Toolformer demonstrates a general recipe for turning a pretrained LM into a tool-using LM without extensive human tool-call annotations, using a loss-based filter that is aligned with the LM’s own predictive needs (Section 2; Figure 2; Abstract).
The results suggest tool use can let smaller models (6.7B) outperform much larger ones (66B/175B) on tool-relevant tasks like factual completion and math word problems (Tables 3–4), though not universally (Table 5; Table 6).
Follow-up research directions suggested by the paper’s findings.
Chained tool use: create training data that includes multi-step tool traces (calendar → QA; search → re-search) to overcome the independent sampling limitation (Section 7; Section 4.2.5).

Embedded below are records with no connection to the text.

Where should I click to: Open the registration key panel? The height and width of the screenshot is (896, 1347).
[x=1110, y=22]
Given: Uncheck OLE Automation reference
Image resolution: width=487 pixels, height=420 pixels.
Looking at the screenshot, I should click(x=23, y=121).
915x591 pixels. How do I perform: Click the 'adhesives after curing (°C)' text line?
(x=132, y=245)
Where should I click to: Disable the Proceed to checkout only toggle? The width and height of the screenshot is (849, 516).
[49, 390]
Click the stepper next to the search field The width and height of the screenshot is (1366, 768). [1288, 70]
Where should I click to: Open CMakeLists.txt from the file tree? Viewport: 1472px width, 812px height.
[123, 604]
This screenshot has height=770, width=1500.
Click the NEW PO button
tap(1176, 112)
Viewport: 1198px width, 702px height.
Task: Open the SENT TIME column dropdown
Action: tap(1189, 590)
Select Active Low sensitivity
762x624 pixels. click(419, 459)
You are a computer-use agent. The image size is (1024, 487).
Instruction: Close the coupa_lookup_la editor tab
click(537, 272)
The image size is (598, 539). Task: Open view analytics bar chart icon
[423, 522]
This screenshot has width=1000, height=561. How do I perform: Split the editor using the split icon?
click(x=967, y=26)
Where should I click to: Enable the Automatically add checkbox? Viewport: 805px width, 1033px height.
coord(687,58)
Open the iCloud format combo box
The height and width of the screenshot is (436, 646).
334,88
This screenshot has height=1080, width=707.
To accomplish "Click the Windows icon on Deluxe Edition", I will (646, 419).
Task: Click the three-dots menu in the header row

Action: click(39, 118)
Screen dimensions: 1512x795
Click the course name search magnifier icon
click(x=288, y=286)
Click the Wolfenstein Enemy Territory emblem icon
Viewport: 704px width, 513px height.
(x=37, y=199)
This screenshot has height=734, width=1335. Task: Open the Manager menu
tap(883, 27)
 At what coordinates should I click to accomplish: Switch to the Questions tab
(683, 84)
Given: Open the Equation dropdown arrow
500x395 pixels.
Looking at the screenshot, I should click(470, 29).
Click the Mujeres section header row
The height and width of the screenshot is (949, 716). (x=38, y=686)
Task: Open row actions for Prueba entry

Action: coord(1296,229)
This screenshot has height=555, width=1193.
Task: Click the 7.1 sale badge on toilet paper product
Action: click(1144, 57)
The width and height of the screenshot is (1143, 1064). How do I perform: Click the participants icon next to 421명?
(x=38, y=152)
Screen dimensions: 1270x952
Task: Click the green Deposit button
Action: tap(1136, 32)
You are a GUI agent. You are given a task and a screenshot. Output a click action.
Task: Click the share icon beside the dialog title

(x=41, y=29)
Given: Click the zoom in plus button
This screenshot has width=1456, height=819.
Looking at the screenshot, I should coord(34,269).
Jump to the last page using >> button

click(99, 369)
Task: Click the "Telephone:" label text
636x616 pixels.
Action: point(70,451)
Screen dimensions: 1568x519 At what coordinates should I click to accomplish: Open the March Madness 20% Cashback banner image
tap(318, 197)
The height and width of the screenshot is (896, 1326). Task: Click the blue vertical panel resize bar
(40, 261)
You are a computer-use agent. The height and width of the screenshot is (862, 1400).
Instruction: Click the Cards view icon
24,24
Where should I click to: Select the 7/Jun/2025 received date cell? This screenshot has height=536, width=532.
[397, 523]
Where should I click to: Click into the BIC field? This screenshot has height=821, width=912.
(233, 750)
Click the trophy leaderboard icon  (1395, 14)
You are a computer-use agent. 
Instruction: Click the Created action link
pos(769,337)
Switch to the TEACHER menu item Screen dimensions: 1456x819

Interactive search behavior: enable query reformulation, multi-result browsing, and multi-call loops safely (Section 4.2.3; Section 7).
Iterative bootstrapping to improve sample efficiency: repeatedly re-run the generation/filtering pipeline, analogous to other bootstrapping approaches, to increase the density of useful calls (Section 7).
Cost-aware tool calling: incorporate tool-specific costs into the decision rule, so the model trades off expected gain vs compute (Section 7).
Practical applications / downstream use cases (within the paper’s tool set).
Reliable arithmetic and quantitative statements in generated text via Calculator (Figure 1; Table 4).
Factual augmentation for generation via QA or WikiSearch (Figure 1; Tables 3 and 5).
Better handling of mixed-language inputs (MLQA) via MT (Table 6).
Date-dependent answers (DATESET) via Calendar (Table 7; Appendix D).
Repro/Integration Guidance (based on what is described).
Prefer this approach when you can:
- represent tool I/O as text,
- execute tools programmatically at training-time for many candidate calls,
- and you want general tool-use behavior transferable across tasks rather than task-specific few-shot tool prompting (Section 2; Section 4.2).
Key knobs to tune in integration, as highlighted by experiments:
- generation thresholds (τ_s, k, m) and filter threshold (τ_f) control data volume/quality (Section 2; Appendix A; Table 2),
- inference decoding parameter k strongly affects tool-call rate and performance (Section 5; Table 9),
- limiting tool calls per example prevents loops but blocks multi-step reasoning (Section 4.2; Section 4.2.5; Section 7).